Are you familiar with the offerings from the Smart Tweezers company? One of their flagship products is their professional handheld Smart Tweezers ST5S (more recently, they announced their Smart Tweezers ST5S-BT, which also boasts Bluetooth connectivity).
These little beauties combine a pair of gold-plated surface-mount device (SMD) tweezers with sophisticated electronics and a small OLED display. When you use the tweezers to pick up a component, they automatically determine the type of component (resistor, capacitor, inductor), select the appropriate range and signal frequency for the highest accuracy measurements, and then display the type of component and its value, along with additional parameters and measurement conditions (the display’s presentation can be flipped for left-handed use). In addition to a continuity detector function, there’s also a diode mode that tests the diode’s polarity and indicates if there’s a short.
If you work with SMDs, then these tweezers can be incredibly useful. Some might use the word “invaluable” … until they see the price tag. For example, I just found the ST5S on Amazon for $289.69 (I also found the ST5S on Techni-Tool for $408.34, which struck me as being a tad excessive). Meanwhile, the ST5S BT on Amazon costs $344.00 (I was scared to look for the BT version on Techni-Tool).

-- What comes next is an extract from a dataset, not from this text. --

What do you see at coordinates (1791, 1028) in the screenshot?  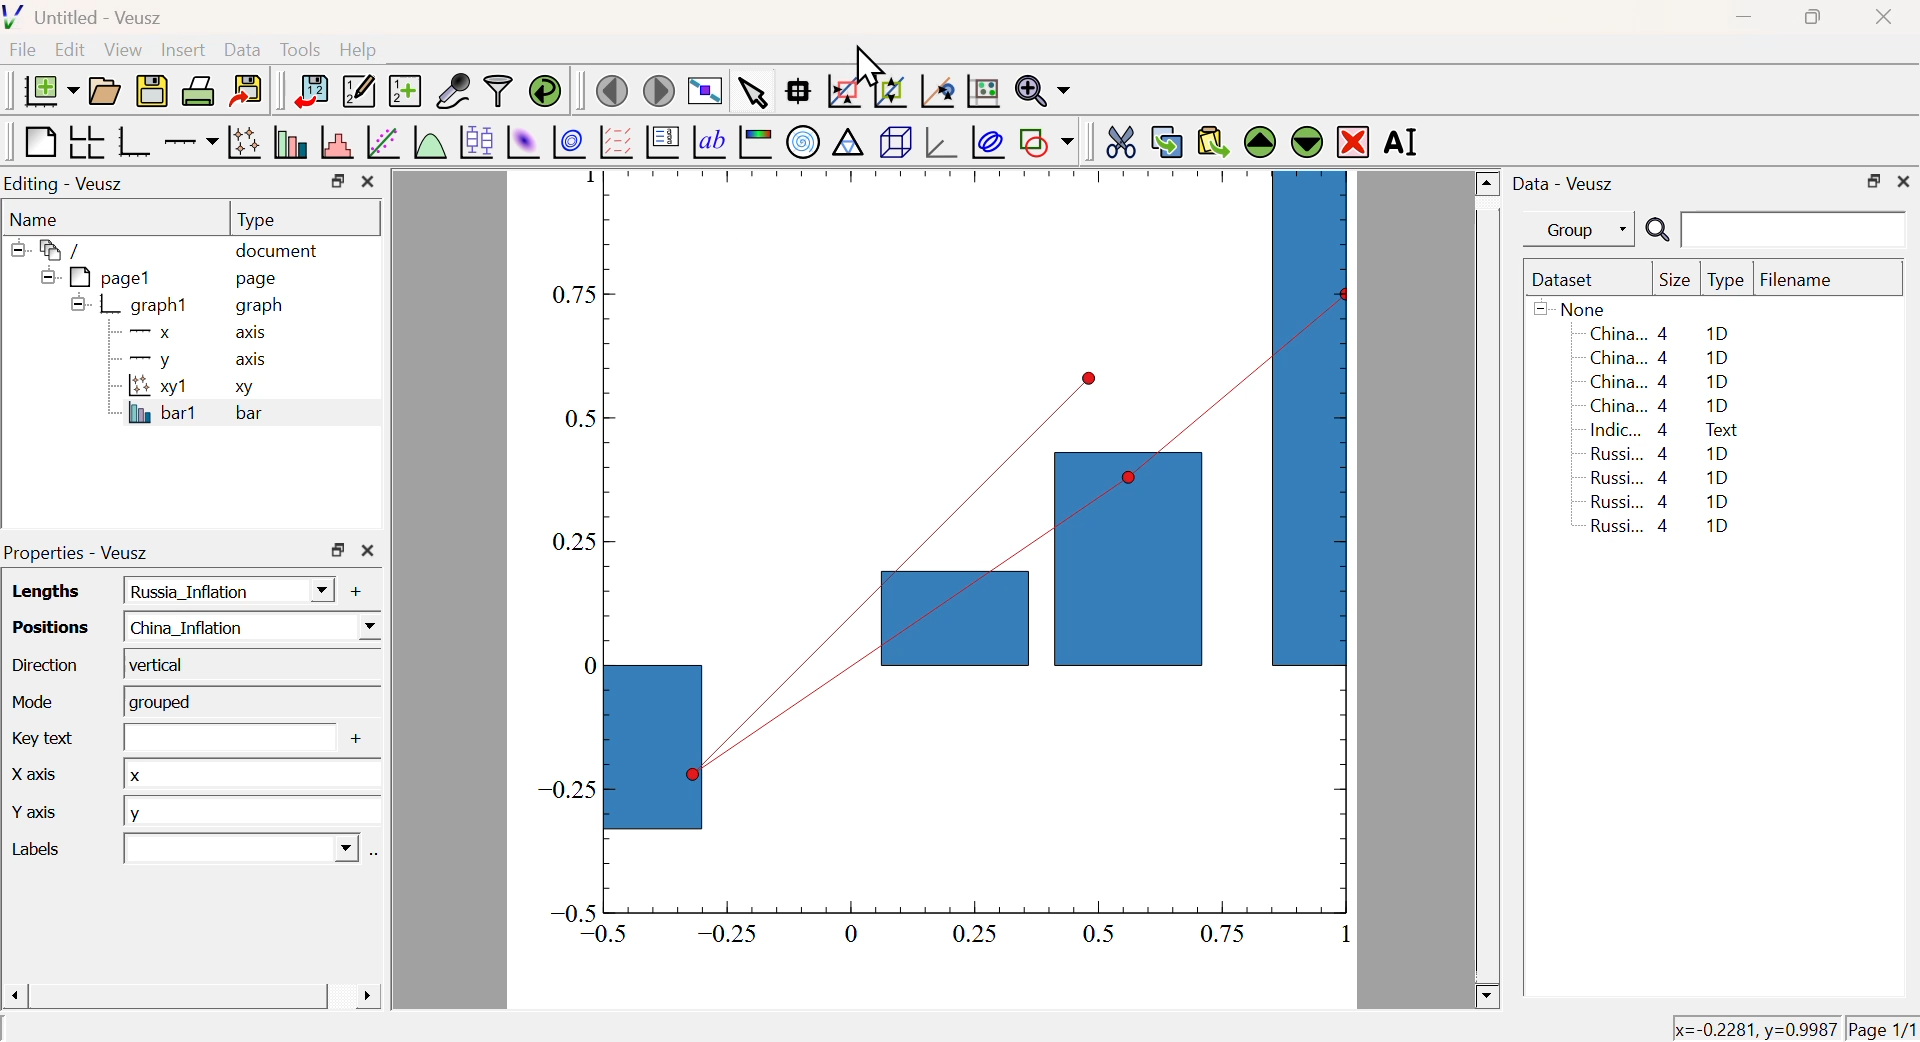 I see `No position` at bounding box center [1791, 1028].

The reason I’m waffling on about this here is that I just received an email from my chum Rick Curl. In addition to instructing me in the art of Making Ice Cream with Liquid Nitrogen, Rick also taught me how to solder SMDs, but we digress… In his email, Rick spake as follows:
Hi Max, I just got one of these digital smart tweezers on eBay and I’m really impressed with it. When I was working at my previous company, we had some smart tweezers that cost $300. This one has 90% of the functionality at less than 10% of the price. The only thing the expensive one has that this one does not is the ability to measure inductors. BUT, this one can test Zener diodes up to 28 volts and can also test LEDs, neither of which can be done on the more expensive one. (In the attached image I’m testing a blue LED and the tweezer is indicating the LED forward voltage at 10mA.) An added plus is that they give you a pair of test leads so you can use it like a regular DMM. GET ONE! Rick.”

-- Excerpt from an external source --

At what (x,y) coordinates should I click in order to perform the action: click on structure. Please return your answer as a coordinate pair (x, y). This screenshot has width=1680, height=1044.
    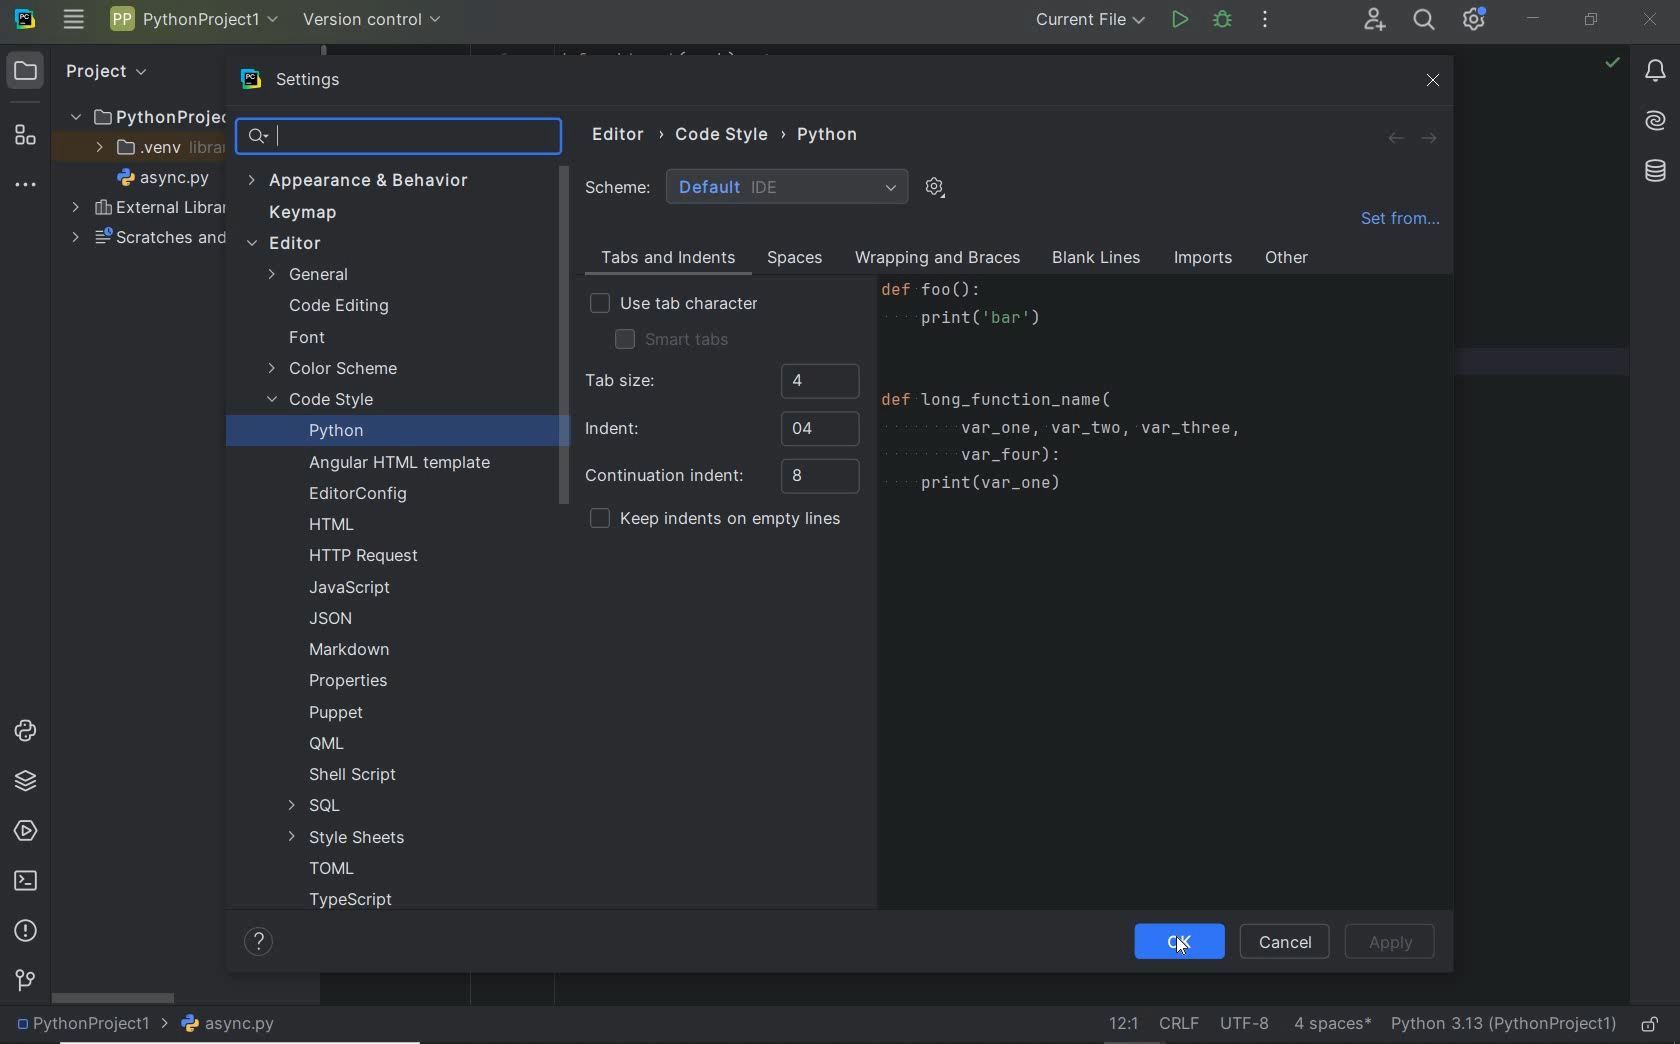
    Looking at the image, I should click on (23, 138).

Rick used to design test equipment for use by power workers playing with 100,000 volts, and what he doesn’t know about electronics design and test tools isn’t worth knowing. Looking on eBay, I see that these little beauties cost only $18.99 with free shipping. Give me strength! As far as I’m concerned, for anyone who works with SMD components, purchasing a set of these smart tweezers is a no-brainer. What say you?